Chinese crosstalk comedian and actor (born 1973)

Guo Degang (郭德纲 (Guō Dégāng)) is a Chinese crosstalk (xiangsheng) comedian and actor. Guo's film appearances include The 601st Phone Call, Just Another Pandora's Box, and Mystery. Guo has also directed the films Our Happiness and The Faces of My Gene.

==Biography==
Guo Degang was born on January 18, 1973, in Tianjin, China. Guo began his acting studies by studying Pingshu from Gao Qinghai, crosstalk from Chang Baofeng and Hou Yaowen, and opera, including Peking opera, Ping opera, and Hebei Clapper opera. In 1996 Guo founded the crosstalk group "De Yun She" in Beijing, which subsequently collaborated with Zhang Wenshun and Yu Qian in 2000 and Yu Qian, Zhang Yongyong, Wang Shiyong, and Yang Jinming in 2002. In 2005 Guo and other crosstalk actors formed the Deyun Crosstalk Association to raise public awareness of crosstalk. Guo subsequently acted in special crosstalk shows at the PLA Theater and the Tianjin People's Stadium in 2006 and at the Great Hall of the People in 2008. In 2010 Guo hosted the There is a Play Tonight talk show.

In 2011, Guo created a xiangsheng titled Lenin in 1918. The xiangsheng depicts the plight of traditional opera performers who could no longer perform their repertoire during the Cultural Revolution and resort to mixing highlights from the Soviet films Lenin in October and Lenin in 1918 into an aria.

In 2012 he starred in the movie The Unfortunate Car, for which he won The Most Outstanding Asian Artists and 7th Tripod awards for Best Artistic Actor in China. The next year Guo was featured in the CCTV New Year's Gala and hosted the talk show Good Show on Jiangsu Satellite TV. In 2014 Guo starred in Just Another Margin and Mystery and served as an instructor for the Comedy Show television show. The next year he directed and starred in the film Our Happiness and hosted the talk show Gang’s Coming. In 2016 Guo participated in the opening ceremony of “The 20th Anniversary of Deyun Crosstalk Association” and began working as a comedian observer for Top Funny Comedian on Dragon TV. In 2017 Guo directed The Faces of My Gene, which premiered in China on February 16, 2018, grossing $100 million at the box office.

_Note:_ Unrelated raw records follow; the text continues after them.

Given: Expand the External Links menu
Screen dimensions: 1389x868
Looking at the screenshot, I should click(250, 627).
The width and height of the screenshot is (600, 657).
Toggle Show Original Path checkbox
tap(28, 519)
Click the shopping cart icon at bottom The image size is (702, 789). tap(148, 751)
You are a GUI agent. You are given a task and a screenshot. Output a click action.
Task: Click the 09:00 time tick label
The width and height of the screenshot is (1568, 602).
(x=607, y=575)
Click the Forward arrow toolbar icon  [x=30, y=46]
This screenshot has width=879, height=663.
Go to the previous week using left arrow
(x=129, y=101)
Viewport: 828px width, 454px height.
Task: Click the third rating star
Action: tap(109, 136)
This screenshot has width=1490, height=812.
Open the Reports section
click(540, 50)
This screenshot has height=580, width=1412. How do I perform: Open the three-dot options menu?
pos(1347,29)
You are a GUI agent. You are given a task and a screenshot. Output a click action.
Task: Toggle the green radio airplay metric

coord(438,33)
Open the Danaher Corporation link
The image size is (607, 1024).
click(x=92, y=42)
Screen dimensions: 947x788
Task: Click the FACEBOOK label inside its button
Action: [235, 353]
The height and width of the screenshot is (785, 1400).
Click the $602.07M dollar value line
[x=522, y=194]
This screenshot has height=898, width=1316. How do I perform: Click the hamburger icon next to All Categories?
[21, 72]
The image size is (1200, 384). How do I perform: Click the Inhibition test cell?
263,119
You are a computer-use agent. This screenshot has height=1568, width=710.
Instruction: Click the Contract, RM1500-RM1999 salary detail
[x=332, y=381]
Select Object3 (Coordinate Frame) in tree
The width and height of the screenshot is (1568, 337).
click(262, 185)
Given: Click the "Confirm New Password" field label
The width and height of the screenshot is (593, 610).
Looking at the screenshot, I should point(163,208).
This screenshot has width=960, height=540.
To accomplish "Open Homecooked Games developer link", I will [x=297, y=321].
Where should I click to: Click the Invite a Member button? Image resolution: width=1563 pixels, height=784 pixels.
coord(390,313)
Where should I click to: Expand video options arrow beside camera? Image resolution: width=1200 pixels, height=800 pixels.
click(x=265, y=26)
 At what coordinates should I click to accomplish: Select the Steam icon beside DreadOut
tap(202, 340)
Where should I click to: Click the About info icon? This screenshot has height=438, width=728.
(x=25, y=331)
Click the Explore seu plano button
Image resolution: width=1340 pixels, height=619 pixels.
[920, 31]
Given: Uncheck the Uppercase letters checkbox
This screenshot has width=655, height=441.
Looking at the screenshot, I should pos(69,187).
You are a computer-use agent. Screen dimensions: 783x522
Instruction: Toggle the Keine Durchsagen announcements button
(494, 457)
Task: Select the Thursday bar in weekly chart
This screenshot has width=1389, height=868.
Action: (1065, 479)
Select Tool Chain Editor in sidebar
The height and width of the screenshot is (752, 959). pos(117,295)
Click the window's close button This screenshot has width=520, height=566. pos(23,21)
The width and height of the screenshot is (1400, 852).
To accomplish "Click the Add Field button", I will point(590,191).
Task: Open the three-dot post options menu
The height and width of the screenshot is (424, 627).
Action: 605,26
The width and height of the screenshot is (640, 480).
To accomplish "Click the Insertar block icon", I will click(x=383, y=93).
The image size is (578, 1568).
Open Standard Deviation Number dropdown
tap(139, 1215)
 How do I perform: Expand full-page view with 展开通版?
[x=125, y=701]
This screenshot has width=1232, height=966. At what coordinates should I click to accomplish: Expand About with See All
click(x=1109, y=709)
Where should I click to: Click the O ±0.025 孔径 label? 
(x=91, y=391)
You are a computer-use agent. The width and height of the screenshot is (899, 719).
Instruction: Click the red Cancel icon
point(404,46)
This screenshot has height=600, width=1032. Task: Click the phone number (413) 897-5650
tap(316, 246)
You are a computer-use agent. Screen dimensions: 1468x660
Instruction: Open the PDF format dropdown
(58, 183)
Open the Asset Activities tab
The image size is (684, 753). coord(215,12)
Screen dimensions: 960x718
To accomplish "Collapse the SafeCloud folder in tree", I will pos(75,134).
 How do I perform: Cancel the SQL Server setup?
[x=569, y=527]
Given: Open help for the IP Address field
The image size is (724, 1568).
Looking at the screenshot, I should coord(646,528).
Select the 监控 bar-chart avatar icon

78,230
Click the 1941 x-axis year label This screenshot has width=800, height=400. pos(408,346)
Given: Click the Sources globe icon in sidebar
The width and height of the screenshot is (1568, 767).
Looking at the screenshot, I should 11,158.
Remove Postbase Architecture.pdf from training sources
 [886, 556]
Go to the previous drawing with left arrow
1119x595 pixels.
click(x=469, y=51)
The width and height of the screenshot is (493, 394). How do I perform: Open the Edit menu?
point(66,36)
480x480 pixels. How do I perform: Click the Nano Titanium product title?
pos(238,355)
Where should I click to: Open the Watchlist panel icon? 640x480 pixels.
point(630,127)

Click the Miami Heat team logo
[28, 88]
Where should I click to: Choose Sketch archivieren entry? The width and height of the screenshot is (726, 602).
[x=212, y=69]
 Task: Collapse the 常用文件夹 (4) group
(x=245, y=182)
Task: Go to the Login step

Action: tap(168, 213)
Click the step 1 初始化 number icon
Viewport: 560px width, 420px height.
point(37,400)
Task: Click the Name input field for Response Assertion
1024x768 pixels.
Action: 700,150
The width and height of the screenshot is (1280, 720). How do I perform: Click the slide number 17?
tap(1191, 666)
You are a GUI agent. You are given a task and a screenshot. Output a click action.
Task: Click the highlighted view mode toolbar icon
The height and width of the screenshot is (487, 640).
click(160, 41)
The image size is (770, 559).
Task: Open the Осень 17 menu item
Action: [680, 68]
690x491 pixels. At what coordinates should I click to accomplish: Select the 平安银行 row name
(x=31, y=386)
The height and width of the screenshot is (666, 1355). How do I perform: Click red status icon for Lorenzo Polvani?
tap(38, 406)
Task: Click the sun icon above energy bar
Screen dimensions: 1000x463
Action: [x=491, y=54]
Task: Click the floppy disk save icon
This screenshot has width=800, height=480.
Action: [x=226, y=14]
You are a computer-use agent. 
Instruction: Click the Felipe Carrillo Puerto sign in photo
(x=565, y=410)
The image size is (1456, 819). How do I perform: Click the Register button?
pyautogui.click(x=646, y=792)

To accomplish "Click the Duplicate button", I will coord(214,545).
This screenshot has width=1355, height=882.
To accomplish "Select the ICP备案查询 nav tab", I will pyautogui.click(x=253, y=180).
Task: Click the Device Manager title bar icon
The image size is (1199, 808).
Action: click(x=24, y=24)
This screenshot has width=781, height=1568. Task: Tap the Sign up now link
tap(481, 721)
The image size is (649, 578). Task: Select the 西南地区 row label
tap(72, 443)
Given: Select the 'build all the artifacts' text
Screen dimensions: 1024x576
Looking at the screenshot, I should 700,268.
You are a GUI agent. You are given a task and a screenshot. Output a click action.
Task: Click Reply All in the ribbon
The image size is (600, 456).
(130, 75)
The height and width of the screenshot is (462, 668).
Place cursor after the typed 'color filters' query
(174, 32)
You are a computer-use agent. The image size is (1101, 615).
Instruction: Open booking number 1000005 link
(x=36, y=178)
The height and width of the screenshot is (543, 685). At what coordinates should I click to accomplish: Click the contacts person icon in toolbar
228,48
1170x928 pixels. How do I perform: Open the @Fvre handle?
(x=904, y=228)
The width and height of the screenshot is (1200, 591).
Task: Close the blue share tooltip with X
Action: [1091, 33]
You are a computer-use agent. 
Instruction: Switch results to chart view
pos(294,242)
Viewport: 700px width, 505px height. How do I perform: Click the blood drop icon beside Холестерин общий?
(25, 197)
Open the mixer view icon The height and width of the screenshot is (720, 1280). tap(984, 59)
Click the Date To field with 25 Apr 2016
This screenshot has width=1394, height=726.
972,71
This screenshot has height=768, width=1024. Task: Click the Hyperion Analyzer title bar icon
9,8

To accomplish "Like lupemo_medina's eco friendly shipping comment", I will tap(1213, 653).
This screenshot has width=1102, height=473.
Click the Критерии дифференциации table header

On January 17, 2016, he served as the host of the Dragon TV comedy competition reality show "Happy Comedian Season 2". On April 16, the opening ceremony of the 20th anniversary of the establishment of Deyun Society was held at the Beijing Exhibition Theater.On June 18, he joined the Dragon TV reality show "Boys Over Flowers" On July 17, the comedy reality show "Swordsman Season 3" premiered on Dragon TV. On August 20, Qilin Theatre Company was established at Beijing Sanqingyuan Theatre; on August 31, the genealogy of Deyun Theatre Company was officially announced.

On January 6, 2017, he joined the Dragon TV comedy competition reality show "Happy Comedian Season 3" On January 16, Guo Degang and his son Guo Qilin won the honor of "Weibo's Most Popular Family of the Year" at the 2016 Weibo Night.

On February 25, 2019, the comedy "So Talented" produced by Guo Degang was broadcast on iQiyi.On May 17, the original interactive life experience reality show "Uncle's Restaurant" in which he participated in the recording premiered on Xigua Video

On January 23, 2020, Guo Degang and Deyun Club jointly launched the "Happy Year Every Year" Spring Festival Crosstalk Gala with Tianjin Satellite TV.

In July 2026, during a performance of the Peking opera Ji Gong Living Buddha in Wuhan, Guo improvised by altering the lyrics of the song 弹起我心爱的土琵琶 ("Playing my beloved pipa"). (Note: A red classic from the 1956 film Railway Guerrilla (铁道游击队).) Instead of singing the original line, "微山湖上静悄悄" ("All is quiet on Weishan Lake"), he substituted it with "紫禁城中静悄悄" ("All is quiet in the Forbidden City") and added humorous phrases.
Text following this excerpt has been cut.